Se o dia de trabalho fosse apenas de quatro horas isso seria o suficiente para manter o nível de vida das populações e não haveria desemprego. Esta ideia indigna os que estão bem na vida por estarem convencidos que os pobres não saberiam o que fazer com os seus tempos livres.
Temos que admitir que o saber usufruir do ócio é um produto da civilização e da educação.

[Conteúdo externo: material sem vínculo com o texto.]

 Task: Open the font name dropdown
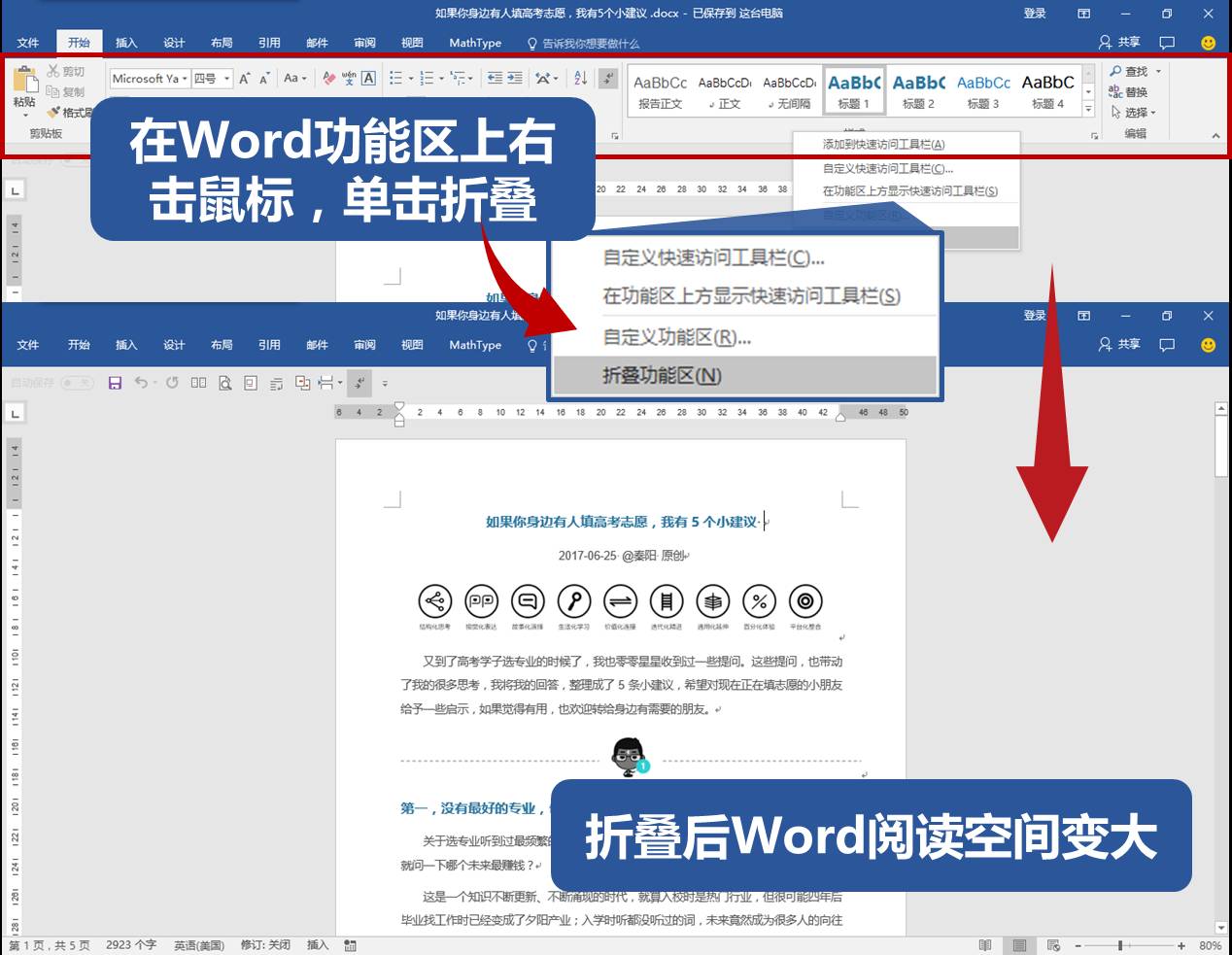click(x=184, y=79)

Um homem que tenha trabalhado longas horas durante toda a vida não saberá o que fazer se ficar subitamente inactivo. Mas, se não dispuser de um considerável tempo livre, o homem ver-se-á privado do melhor que a vida tem para oferecer. Não existe mais a necessidade dessa privação; só por um ascetismo pouco racional, e normalmente egoísta, se continua a insistir na necessidade do trabalho excessivo.

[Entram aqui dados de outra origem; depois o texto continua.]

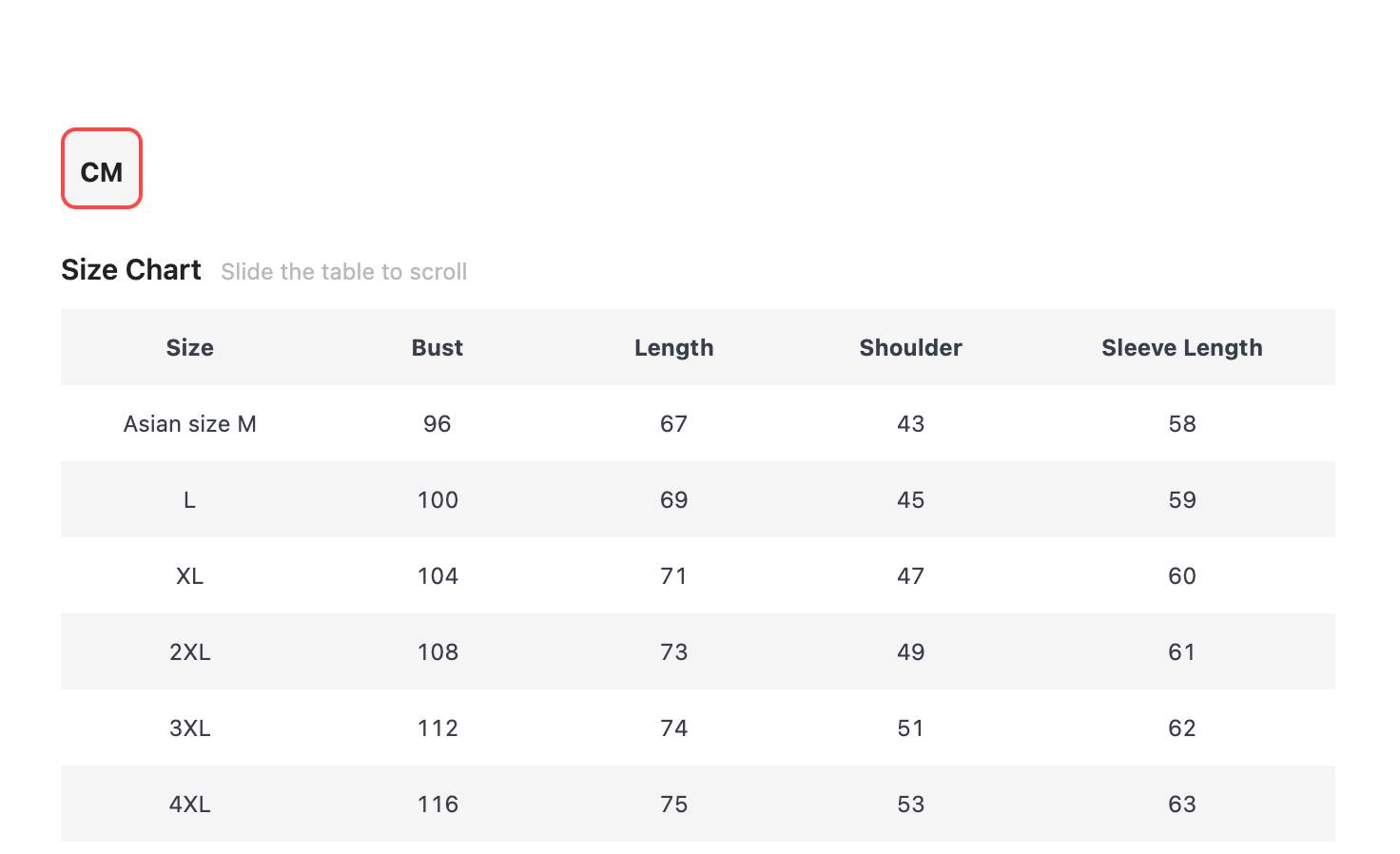
Task: Select the XL size row label
Action: pyautogui.click(x=189, y=576)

Nos novos ideais que agora norteiam o Governo da Rússia, certas coisas não diferem muito das que estão em vigor no Ocidente. A atitude das classes governantes, especialmente entre os responsáveis pela Educação Publica e no que diz respeito à dignidade do trabalho, leva a que aí se continue a pedir aos “pobres mas honestos” que sejam trabalhadores incansáveis, que estejam disponíveis para longas horas de esforço com a promessa de virem a ser recompensados num futuro distante, e de serem submissos perante a “autoridade”.
A vitória do proletariado na Rússia tem alguns pontos em comum com a vitória das feministas noutros países. Durante imenso tempo os homens diziam reconhecer nas mulheres uma santidade superior, consolando-as assim da sua inferioridade com a afirmação que essa santidade era melhor que o exercício do poder. A certa altura as feministas passaram a exigir ter ambas, porque, se acreditavam nos homens em que a virtude era desejável, deixaram de acreditar neles quando diziam não ser importante deter o poder.
A mesma coisa aconteceu na Rússia em relação ao trabalho manual: Durante uma eternidade os ricos, e os que serviam os seus interesses, elogiaram o “trabalho honesto”, o modo de vida “simples”, com a religião lembrando constantemente ser mais fácil a um pobre “subir ao céu” do que um rico. Afinal tratava-se de convencer os pobres que o trabalho manual conferia por si só uma especial nobreza, da mesma maneira que os homens tentaram, até certa altura, convencer as mulheres que a escravatura sexual de que eram objecto as elevava a um patamar superior de nobreza moral.